ASSIGNMENT:
Report each line of the records below that holds the word "Termly".

################

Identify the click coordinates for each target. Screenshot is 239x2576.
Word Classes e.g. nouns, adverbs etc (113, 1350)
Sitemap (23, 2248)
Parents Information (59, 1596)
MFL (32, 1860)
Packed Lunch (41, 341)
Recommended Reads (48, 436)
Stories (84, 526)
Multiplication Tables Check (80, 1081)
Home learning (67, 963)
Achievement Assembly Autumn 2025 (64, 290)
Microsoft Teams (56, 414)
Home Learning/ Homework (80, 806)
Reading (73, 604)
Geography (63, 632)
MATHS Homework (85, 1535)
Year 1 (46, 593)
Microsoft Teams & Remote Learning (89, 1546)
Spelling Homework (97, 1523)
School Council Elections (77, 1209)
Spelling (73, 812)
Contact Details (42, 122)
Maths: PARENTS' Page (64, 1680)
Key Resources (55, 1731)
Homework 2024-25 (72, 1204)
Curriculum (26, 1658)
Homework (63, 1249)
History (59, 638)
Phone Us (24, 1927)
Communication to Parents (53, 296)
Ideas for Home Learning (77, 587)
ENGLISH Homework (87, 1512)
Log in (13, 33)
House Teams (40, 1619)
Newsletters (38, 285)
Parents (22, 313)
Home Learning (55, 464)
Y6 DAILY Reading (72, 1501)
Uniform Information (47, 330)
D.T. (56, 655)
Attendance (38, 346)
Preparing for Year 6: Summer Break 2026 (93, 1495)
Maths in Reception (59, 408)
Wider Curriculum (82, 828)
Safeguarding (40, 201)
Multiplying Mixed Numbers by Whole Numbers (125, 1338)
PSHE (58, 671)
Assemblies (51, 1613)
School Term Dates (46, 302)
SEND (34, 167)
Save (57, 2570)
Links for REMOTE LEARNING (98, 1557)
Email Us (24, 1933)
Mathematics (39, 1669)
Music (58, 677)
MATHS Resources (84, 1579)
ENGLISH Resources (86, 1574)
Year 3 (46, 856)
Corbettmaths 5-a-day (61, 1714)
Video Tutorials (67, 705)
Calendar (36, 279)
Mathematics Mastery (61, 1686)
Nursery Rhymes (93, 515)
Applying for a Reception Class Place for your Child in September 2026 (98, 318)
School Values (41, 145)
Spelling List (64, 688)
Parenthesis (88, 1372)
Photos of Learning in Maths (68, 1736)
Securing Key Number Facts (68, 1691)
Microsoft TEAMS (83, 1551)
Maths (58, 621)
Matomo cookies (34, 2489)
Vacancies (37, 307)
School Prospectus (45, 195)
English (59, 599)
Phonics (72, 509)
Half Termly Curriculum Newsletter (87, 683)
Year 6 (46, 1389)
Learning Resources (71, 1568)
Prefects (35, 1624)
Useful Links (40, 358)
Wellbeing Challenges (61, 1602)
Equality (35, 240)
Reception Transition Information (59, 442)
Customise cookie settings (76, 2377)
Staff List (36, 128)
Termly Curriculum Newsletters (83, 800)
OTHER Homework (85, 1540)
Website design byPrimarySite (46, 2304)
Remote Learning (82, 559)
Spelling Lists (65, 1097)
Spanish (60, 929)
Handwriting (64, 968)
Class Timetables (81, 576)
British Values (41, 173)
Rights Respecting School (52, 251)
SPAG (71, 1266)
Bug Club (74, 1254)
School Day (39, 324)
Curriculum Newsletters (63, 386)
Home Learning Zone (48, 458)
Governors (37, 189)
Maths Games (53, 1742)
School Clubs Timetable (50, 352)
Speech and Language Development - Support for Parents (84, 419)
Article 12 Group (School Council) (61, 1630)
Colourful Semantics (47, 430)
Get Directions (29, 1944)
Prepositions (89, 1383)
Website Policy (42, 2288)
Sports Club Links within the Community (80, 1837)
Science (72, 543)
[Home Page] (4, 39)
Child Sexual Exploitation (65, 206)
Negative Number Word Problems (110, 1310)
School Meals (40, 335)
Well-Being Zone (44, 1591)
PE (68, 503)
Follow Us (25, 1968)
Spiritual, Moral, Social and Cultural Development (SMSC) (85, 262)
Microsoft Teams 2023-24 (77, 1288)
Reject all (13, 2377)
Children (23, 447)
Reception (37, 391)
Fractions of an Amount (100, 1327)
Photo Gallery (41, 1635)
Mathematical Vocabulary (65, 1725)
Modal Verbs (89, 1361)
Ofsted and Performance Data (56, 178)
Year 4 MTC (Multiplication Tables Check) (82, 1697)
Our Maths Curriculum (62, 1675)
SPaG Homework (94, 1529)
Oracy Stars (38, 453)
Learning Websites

################

PROBLEM SOLUTION:
Half Termly Curriculum Newsletter (87, 683)
Termly Curriculum Newsletters (83, 800)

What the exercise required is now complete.